## Data to use
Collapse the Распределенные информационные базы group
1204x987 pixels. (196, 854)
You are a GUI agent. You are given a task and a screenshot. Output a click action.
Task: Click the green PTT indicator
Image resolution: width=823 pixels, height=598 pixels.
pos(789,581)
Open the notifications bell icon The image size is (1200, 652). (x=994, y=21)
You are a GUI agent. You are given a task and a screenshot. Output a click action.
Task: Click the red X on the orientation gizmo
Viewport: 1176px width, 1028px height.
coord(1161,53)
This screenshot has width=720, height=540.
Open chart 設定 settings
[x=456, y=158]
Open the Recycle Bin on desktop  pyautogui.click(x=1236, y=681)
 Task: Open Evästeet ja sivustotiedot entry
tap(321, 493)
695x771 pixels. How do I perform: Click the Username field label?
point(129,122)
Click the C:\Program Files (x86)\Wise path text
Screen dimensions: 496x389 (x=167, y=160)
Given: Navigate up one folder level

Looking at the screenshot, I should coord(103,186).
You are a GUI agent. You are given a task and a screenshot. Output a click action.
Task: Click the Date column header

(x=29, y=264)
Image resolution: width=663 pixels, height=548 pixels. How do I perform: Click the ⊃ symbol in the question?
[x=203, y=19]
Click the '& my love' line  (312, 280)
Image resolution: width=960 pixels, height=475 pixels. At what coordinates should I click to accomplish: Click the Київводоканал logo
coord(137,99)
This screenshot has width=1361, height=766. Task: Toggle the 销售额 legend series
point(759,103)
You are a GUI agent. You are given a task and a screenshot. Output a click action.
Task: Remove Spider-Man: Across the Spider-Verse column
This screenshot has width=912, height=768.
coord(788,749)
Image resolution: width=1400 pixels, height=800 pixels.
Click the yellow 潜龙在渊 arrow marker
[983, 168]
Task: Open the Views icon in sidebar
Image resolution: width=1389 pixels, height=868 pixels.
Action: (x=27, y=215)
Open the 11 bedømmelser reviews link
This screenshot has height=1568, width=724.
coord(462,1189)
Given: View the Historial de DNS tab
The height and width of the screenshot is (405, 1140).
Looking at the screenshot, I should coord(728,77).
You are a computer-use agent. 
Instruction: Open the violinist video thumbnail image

## Aim of the exercise
Gather each line of the material above that contains the word "resolution", copying every such line in full.

## Finished exercise
Image resolution: width=823 pixels, height=598 pixels.
Image resolution: width=663 pixels, height=548 pixels. How do I perform: Click the ⊃ symbol in the question?
Image resolution: width=960 pixels, height=475 pixels. At what coordinates should I click to accomplish: Click the Київводоканал logo
Image resolution: width=1400 pixels, height=800 pixels.
Image resolution: width=1389 pixels, height=868 pixels.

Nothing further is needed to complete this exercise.